Trevor Kavanagh’s Damascine conversion to the cause is surely to be welcomed. His friends at the Sun do, of course, have a right to a fair trial and to be treated as innocent until proven guilty. It will be interesting to see if they will now extend that same courtesy to the rest of us.”

While it was thought initially that the meeting was purely to appease staff, irate at the way they had been treated in the wake of the allegations, Murdoch also chose this moment to announce he was launching a new Sunday title called The Sun on Sunday. Why would he do that? Well, ever since he killed News International’s flagship Sunday title, the News of the World, last July, there has been a gaping hole in the media mogul’s armory. The title’s due to launch ‘very soon’.

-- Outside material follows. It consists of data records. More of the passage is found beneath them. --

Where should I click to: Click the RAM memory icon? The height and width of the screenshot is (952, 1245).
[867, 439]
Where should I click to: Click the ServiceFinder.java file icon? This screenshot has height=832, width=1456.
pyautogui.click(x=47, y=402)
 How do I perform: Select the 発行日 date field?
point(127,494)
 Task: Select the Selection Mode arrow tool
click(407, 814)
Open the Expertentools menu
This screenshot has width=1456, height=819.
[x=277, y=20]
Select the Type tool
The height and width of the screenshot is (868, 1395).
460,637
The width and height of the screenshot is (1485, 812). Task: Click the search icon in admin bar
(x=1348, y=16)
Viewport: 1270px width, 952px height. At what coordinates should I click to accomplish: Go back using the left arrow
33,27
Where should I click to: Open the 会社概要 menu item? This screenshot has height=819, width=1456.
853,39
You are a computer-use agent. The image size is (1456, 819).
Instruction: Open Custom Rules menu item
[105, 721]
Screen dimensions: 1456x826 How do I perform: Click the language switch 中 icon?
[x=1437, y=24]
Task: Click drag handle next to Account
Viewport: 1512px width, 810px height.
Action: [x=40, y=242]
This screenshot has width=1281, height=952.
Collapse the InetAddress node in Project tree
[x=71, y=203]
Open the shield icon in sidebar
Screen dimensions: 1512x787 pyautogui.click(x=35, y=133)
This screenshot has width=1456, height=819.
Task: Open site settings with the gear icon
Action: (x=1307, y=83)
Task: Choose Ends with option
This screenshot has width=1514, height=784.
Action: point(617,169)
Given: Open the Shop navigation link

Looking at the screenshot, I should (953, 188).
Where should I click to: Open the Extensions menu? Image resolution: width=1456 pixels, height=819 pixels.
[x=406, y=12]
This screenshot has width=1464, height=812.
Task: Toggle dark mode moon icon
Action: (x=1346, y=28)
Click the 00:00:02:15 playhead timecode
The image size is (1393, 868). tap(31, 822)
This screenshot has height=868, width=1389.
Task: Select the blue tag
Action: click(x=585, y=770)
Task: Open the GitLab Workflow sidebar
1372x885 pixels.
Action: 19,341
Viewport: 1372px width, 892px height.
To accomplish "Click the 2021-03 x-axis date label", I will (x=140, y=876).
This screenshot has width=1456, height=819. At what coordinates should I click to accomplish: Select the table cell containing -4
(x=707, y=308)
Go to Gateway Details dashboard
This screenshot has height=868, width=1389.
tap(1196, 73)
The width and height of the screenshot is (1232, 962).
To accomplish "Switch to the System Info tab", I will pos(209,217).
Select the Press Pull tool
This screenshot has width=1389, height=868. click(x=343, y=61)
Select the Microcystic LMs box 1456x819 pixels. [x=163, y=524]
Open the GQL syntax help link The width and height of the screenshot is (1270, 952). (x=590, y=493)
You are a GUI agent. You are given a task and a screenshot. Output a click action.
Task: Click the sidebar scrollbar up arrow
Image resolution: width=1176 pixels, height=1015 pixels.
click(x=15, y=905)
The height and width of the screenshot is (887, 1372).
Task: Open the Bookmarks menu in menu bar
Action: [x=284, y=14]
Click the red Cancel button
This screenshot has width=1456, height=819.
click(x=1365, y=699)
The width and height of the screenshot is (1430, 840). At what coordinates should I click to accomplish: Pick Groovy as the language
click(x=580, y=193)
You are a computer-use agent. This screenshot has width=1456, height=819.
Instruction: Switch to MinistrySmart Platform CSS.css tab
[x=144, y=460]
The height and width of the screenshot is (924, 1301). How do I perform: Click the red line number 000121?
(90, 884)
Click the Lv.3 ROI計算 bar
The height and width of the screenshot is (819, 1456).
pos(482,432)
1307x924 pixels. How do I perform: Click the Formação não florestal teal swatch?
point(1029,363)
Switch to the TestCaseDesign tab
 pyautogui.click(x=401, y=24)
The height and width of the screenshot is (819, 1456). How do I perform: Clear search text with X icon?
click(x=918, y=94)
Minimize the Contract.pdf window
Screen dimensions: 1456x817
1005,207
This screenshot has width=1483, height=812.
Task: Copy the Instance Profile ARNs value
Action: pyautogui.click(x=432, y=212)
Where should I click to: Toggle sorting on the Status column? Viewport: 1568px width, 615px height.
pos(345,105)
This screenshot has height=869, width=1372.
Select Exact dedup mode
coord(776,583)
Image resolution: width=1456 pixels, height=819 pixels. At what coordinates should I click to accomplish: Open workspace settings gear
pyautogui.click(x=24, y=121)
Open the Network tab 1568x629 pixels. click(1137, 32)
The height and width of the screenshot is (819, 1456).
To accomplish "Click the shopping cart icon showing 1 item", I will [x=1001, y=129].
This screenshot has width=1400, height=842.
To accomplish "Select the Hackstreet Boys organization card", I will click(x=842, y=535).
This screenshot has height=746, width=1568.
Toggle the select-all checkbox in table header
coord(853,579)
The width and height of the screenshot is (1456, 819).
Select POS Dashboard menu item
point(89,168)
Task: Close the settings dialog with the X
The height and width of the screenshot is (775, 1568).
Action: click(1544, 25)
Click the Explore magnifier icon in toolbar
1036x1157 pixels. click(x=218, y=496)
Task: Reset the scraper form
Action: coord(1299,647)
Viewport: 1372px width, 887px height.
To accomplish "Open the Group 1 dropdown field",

It’s probably also worth noting that whilst News Corporation’s woes have pretty much been restricted to a bite-sized bubble in Britain, that could be about to change.

The real test of Murdoch’s might could be when legal proceedings kick-off on the other side of the Atlantic. As the Independent reported, Mark Lewis, the lawyer responsible for taking News International to task over the phone-hacking scandal in the UK, is in the “advanced stages” of bringing his first case against News Corporation in the United States.

It looks like 2012 is shaping up for another monumental year for Murdoch, and we’ll likely see some more big developments this year. Will Murdoch stand down to save News Corp. as we’ve previously suggested? Or will it downsize to distance itself from the rot in the newspaper segment of its business? Only time will tell.

Putting the ‘media’ into Social Media

The Next Web was present for a handful of events at Social Media Week in London this week, and Twitter’s impact on the media world received fair bit of attention.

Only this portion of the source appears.